The Blind Assassin by Margaret Atwood - won the Man Booker Prize in 2000.

Disgrace by J.M. Coetzee - won the Man Booker Prize in 1999.

Amsterdam by Ian McEwan - won the Man Booker Prize in 1998.

The God of Small Things by Arundhati Roy - won the Man Booker Prize in 1997.

Ender's Game by Orson Scott Card - won the Hugo Award in 1986.

Number the Stars by Lois Lowry - won the Newbery Award in 1990.

A Wrinkle in Time by Madeleine L'Engle - won the Newbery Award in 1963.

On Beauty by Zadie Smith - won the Orange Prize in 2006.

Kafka on the Shore by Haruki Murakami - won the World Fantasy Award on 2006.

I can honestly say that I enjoyed most of these. I guess they won awards for a reason!

Thanks to 3M for hosting - I hope you do it again! :-)

Monday, April 6, 2009

I'm back... and a couple quick reviews

I'm back! With internet access and everything! My life stuff is going smoothly so far, let's hope it continues like this. Thanks for your comments, they were so sweet and much appreciated!

As I said, I wasn't doing that much reading in March, but I did want to finish two last books and I managed so I'm happy.

For the Every Month is a Holiday challenge, I read Seek the Fair Land by Walter Macken.
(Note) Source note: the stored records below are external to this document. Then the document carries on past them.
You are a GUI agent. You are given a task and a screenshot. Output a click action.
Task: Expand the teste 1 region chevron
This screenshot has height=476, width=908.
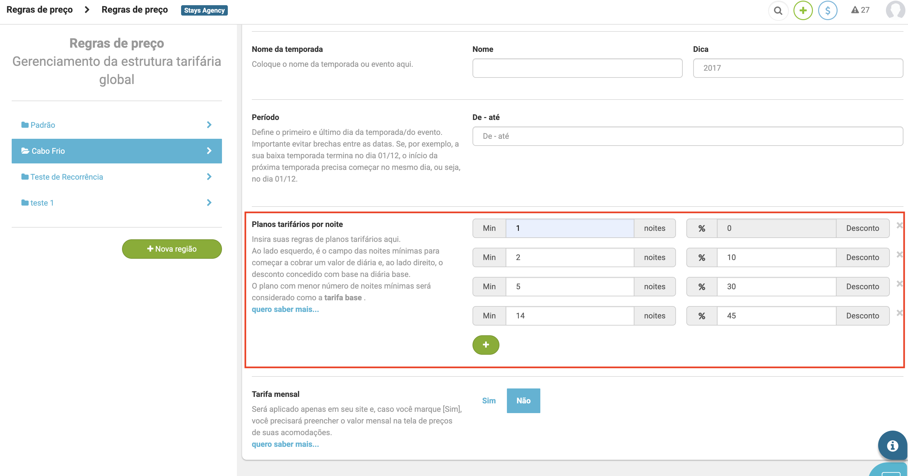(209, 203)
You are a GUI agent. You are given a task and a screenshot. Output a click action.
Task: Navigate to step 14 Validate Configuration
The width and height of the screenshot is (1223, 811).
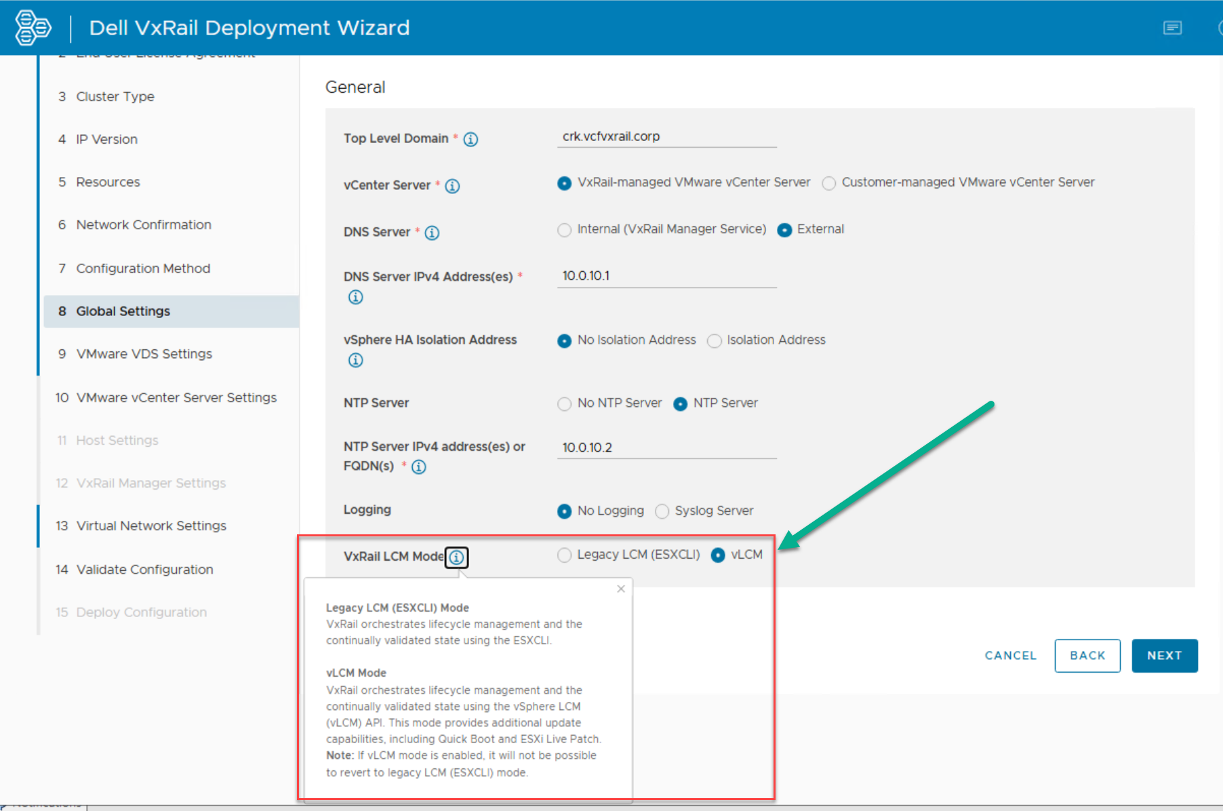144,569
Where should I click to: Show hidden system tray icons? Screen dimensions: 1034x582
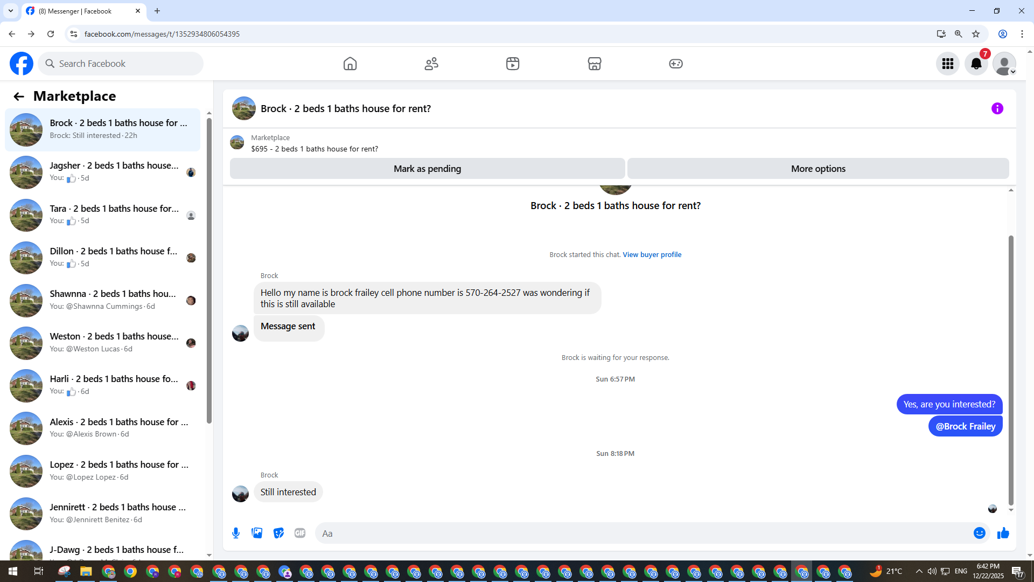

It's a book about Ireland in the 1600s and I thought it would be appropraite since St. Patrick's Day was in March. The book is the first in a trilogy that is standard reading for Irish pre-teens, from what I've been told. It does indeed read like a 'classic' school-assigned kind of book. It deals with the English occupation of Ireland and how people coped with the horrors of it. Very depressing. I enjoyed the historical aspect of it, but I didn't care for the characters much. I thought they were slightly two-dimensional... I definitely preferred Joseph O'Connor's Star of the Sea and would recommend it over this one in a second.
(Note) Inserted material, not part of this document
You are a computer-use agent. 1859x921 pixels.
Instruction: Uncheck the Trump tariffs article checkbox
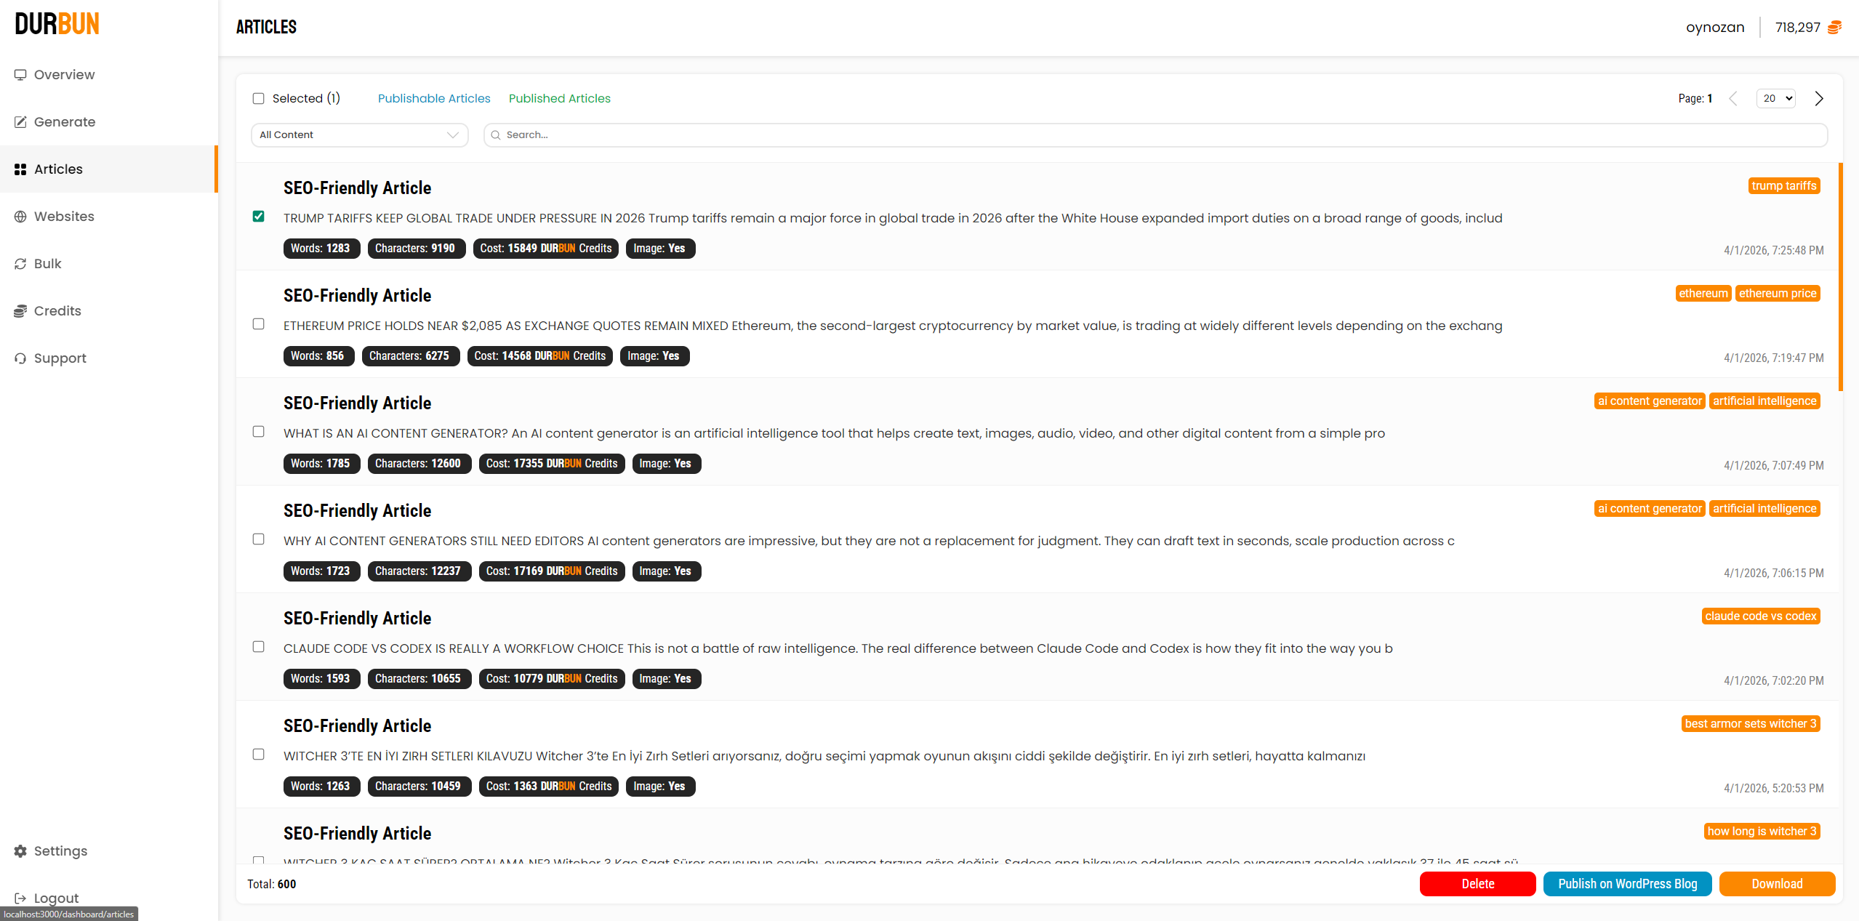(258, 217)
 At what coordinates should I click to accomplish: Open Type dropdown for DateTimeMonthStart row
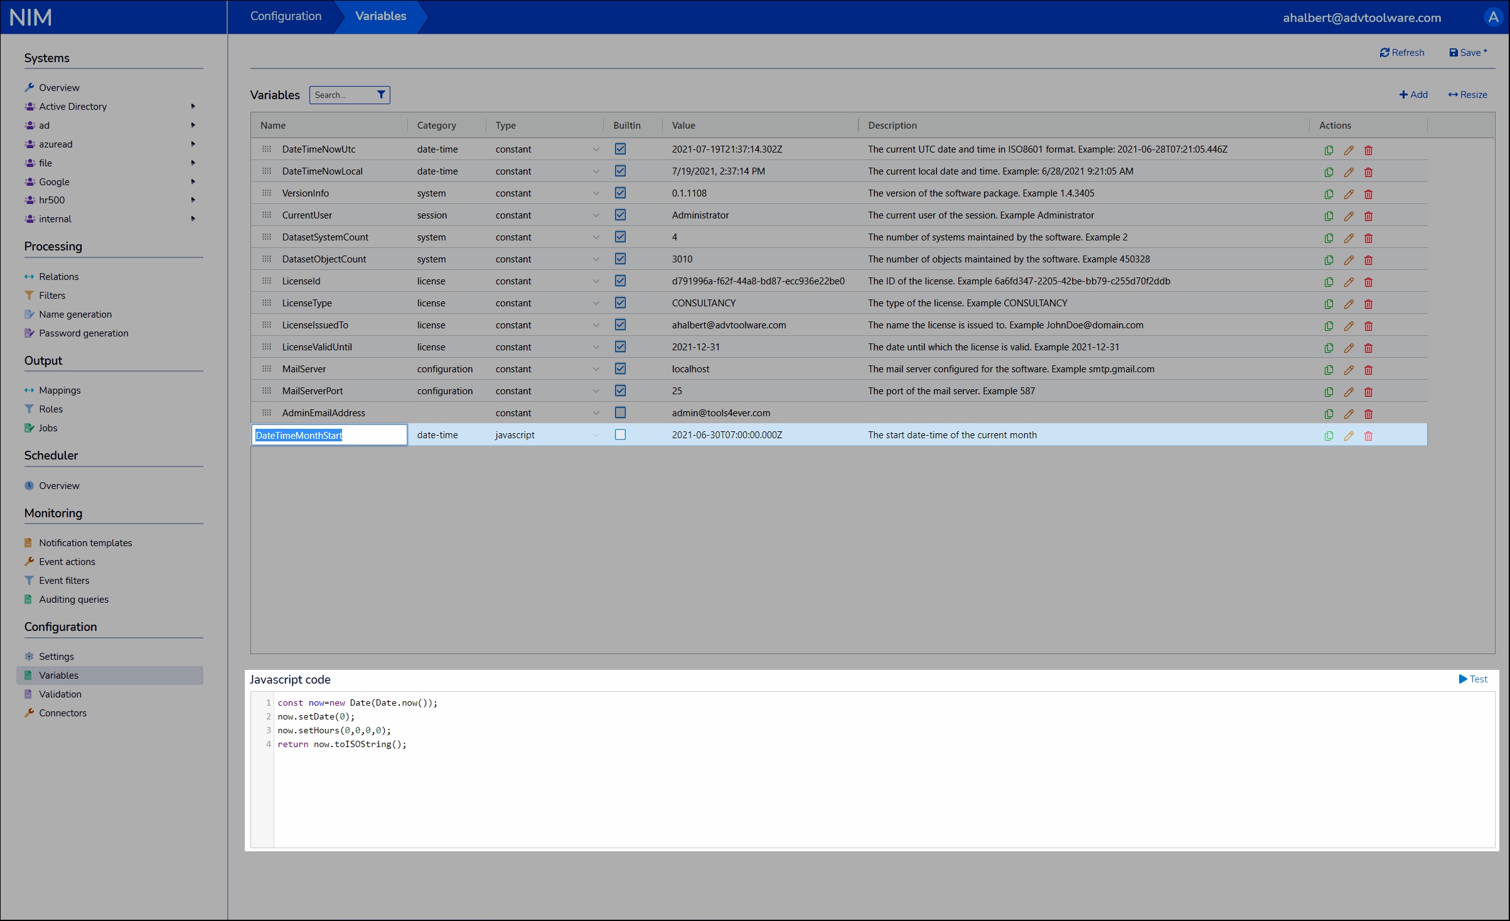[x=596, y=435]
Challenges: Every Month is a Holiday, 999 Challenge, 1st in a series, Orbis Terrarum

The other book I wanted to finish in March was The Wind in the Willows by Kenneth Grahame, which I was reading for the Celebrate the Author challenge, since the author's birthday was on March 8. It was a cute book about a group of animals who become friends and help each other through tough times. I liked all the characters and really liked how 'human' they were. The writing was very English - dry and witty. I enjoyed it, but I wonder if I would have enjoyed it more if I'd known it in childhood?

Challenges: 999 Challenge, A-Z Challenge, Celebrate the Author, Decades 2009

Sorry for the very short reviews (if you can even call them that) but this is what happens when you play catch-up and I want to finish March, finally!!